Problem to work on: Repeat every record exactly.

Stored data entries:
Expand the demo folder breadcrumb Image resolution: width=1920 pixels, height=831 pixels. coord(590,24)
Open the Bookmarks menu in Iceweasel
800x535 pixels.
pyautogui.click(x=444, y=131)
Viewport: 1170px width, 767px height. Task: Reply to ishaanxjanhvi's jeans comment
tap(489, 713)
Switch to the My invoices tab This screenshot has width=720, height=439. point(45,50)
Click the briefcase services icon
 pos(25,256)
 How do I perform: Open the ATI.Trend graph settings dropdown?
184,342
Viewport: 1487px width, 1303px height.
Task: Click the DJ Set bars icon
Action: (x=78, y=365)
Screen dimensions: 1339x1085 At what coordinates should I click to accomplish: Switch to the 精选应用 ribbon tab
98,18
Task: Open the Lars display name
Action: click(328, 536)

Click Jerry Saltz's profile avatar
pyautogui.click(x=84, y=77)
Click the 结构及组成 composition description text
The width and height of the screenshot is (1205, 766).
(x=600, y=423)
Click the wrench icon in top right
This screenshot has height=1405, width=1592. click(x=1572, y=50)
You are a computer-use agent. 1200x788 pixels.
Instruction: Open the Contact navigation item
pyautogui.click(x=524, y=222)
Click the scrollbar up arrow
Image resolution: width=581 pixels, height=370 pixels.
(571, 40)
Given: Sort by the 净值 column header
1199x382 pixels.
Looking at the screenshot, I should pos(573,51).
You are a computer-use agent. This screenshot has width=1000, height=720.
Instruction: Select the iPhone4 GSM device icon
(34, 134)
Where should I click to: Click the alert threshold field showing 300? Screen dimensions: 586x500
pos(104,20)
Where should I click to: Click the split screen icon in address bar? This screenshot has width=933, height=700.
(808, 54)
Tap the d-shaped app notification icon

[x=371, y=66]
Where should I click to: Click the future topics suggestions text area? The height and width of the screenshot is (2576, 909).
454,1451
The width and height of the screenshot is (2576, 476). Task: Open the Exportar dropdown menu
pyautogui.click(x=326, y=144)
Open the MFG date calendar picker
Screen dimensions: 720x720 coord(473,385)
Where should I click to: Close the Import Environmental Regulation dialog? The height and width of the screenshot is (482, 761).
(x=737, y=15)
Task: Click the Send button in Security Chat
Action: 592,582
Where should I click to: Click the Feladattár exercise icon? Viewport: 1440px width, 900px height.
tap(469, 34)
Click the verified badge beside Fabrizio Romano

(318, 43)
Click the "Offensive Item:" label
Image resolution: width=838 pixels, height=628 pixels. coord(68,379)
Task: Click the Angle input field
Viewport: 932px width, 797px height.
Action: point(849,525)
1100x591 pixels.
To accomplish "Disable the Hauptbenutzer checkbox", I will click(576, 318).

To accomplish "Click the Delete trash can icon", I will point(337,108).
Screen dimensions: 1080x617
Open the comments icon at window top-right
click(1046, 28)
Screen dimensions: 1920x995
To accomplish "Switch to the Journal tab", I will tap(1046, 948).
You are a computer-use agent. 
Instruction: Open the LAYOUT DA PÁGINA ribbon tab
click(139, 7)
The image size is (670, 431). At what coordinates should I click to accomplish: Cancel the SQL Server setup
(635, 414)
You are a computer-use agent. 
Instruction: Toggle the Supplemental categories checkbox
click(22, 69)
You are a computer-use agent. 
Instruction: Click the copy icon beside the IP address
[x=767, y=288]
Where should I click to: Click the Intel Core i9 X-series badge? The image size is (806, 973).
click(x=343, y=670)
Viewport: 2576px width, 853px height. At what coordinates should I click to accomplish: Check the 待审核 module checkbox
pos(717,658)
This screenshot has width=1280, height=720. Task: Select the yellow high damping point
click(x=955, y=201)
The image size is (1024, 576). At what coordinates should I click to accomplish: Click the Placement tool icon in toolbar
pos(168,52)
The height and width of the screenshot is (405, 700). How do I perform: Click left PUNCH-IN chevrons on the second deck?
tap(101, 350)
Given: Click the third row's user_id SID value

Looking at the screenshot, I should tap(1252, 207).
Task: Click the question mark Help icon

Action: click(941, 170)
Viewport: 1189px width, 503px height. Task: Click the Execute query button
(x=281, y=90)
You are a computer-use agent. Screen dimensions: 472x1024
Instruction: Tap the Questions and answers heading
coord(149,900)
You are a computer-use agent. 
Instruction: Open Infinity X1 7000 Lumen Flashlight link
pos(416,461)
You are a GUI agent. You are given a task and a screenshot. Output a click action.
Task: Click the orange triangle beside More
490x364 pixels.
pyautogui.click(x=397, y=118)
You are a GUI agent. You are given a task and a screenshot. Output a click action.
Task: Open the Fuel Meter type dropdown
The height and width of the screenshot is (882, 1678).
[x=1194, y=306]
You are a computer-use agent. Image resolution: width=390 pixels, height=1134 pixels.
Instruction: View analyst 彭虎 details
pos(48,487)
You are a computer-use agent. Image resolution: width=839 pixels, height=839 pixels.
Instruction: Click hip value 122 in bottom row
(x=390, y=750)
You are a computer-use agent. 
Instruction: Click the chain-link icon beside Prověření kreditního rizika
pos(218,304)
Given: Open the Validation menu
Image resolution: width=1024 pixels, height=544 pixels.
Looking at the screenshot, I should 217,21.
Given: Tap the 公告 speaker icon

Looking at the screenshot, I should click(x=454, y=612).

Reply:
Expand the demo folder breadcrumb Image resolution: width=1920 pixels, height=831 pixels. coord(590,24)
Open the Bookmarks menu in Iceweasel
800x535 pixels.
pyautogui.click(x=444, y=131)
Viewport: 1170px width, 767px height. Task: Reply to ishaanxjanhvi's jeans comment
tap(489, 713)
Switch to the My invoices tab This screenshot has width=720, height=439. point(45,50)
Click the briefcase services icon
 pos(25,256)
 How do I perform: Open the ATI.Trend graph settings dropdown?
184,342
Viewport: 1487px width, 1303px height.
Task: Click the DJ Set bars icon
Action: (x=78, y=365)
Screen dimensions: 1339x1085 At what coordinates should I click to accomplish: Switch to the 精选应用 ribbon tab
98,18
Task: Open the Lars display name
Action: click(328, 536)

Click Jerry Saltz's profile avatar
pyautogui.click(x=84, y=77)
Click the 结构及组成 composition description text
The width and height of the screenshot is (1205, 766).
(x=600, y=423)
Click the wrench icon in top right
This screenshot has height=1405, width=1592. click(x=1572, y=50)
You are a computer-use agent. 1200x788 pixels.
Instruction: Open the Contact navigation item
pyautogui.click(x=524, y=222)
Click the scrollbar up arrow
Image resolution: width=581 pixels, height=370 pixels.
(571, 40)
Given: Sort by the 净值 column header
1199x382 pixels.
Looking at the screenshot, I should pos(573,51).
You are a computer-use agent. This screenshot has width=1000, height=720.
Instruction: Select the iPhone4 GSM device icon
(34, 134)
Where should I click to: Click the alert threshold field showing 300? Screen dimensions: 586x500
pos(104,20)
Where should I click to: Click the split screen icon in address bar? This screenshot has width=933, height=700.
(808, 54)
Tap the d-shaped app notification icon

[x=371, y=66]
Where should I click to: Click the future topics suggestions text area? The height and width of the screenshot is (2576, 909).
454,1451
The width and height of the screenshot is (2576, 476). Task: Open the Exportar dropdown menu
pyautogui.click(x=326, y=144)
Open the MFG date calendar picker
Screen dimensions: 720x720 coord(473,385)
Where should I click to: Close the Import Environmental Regulation dialog? The height and width of the screenshot is (482, 761).
(x=737, y=15)
Task: Click the Send button in Security Chat
Action: 592,582
Where should I click to: Click the Feladattár exercise icon? Viewport: 1440px width, 900px height.
tap(469, 34)
Click the verified badge beside Fabrizio Romano

(318, 43)
Click the "Offensive Item:" label
Image resolution: width=838 pixels, height=628 pixels. coord(68,379)
Task: Click the Angle input field
Viewport: 932px width, 797px height.
Action: point(849,525)
1100x591 pixels.
To accomplish "Disable the Hauptbenutzer checkbox", I will click(576, 318).

To accomplish "Click the Delete trash can icon", I will point(337,108).
Screen dimensions: 1080x617
Open the comments icon at window top-right
click(1046, 28)
Screen dimensions: 1920x995
To accomplish "Switch to the Journal tab", I will tap(1046, 948).
You are a computer-use agent. 
Instruction: Open the LAYOUT DA PÁGINA ribbon tab
click(139, 7)
The image size is (670, 431). At what coordinates should I click to accomplish: Cancel the SQL Server setup
(635, 414)
You are a computer-use agent. 
Instruction: Toggle the Supplemental categories checkbox
click(22, 69)
You are a computer-use agent. 
Instruction: Click the copy icon beside the IP address
[x=767, y=288]
Where should I click to: Click the Intel Core i9 X-series badge? The image size is (806, 973).
click(x=343, y=670)
Viewport: 2576px width, 853px height. At what coordinates should I click to accomplish: Check the 待审核 module checkbox
pos(717,658)
This screenshot has width=1280, height=720. Task: Select the yellow high damping point
click(x=955, y=201)
The image size is (1024, 576). At what coordinates should I click to accomplish: Click the Placement tool icon in toolbar
pos(168,52)
The height and width of the screenshot is (405, 700). How do I perform: Click left PUNCH-IN chevrons on the second deck?
tap(101, 350)
Given: Click the third row's user_id SID value

Looking at the screenshot, I should tap(1252, 207).
Task: Click the question mark Help icon

Action: click(941, 170)
Viewport: 1189px width, 503px height. Task: Click the Execute query button
(x=281, y=90)
You are a computer-use agent. Screen dimensions: 472x1024
Instruction: Tap the Questions and answers heading
coord(149,900)
You are a computer-use agent. 
Instruction: Open Infinity X1 7000 Lumen Flashlight link
pos(416,461)
You are a GUI agent. You are given a task and a screenshot. Output a click action.
Task: Click the orange triangle beside More
490x364 pixels.
pyautogui.click(x=397, y=118)
You are a GUI agent. You are given a task and a screenshot. Output a click action.
Task: Open the Fuel Meter type dropdown
The height and width of the screenshot is (882, 1678).
[x=1194, y=306]
You are a computer-use agent. Image resolution: width=390 pixels, height=1134 pixels.
Instruction: View analyst 彭虎 details
pos(48,487)
You are a computer-use agent. Image resolution: width=839 pixels, height=839 pixels.
Instruction: Click hip value 122 in bottom row
(x=390, y=750)
You are a computer-use agent. 
Instruction: Click the chain-link icon beside Prověření kreditního rizika
pos(218,304)
Given: Open the Validation menu
Image resolution: width=1024 pixels, height=544 pixels.
Looking at the screenshot, I should 217,21.
Given: Tap the 公告 speaker icon

Looking at the screenshot, I should click(x=454, y=612).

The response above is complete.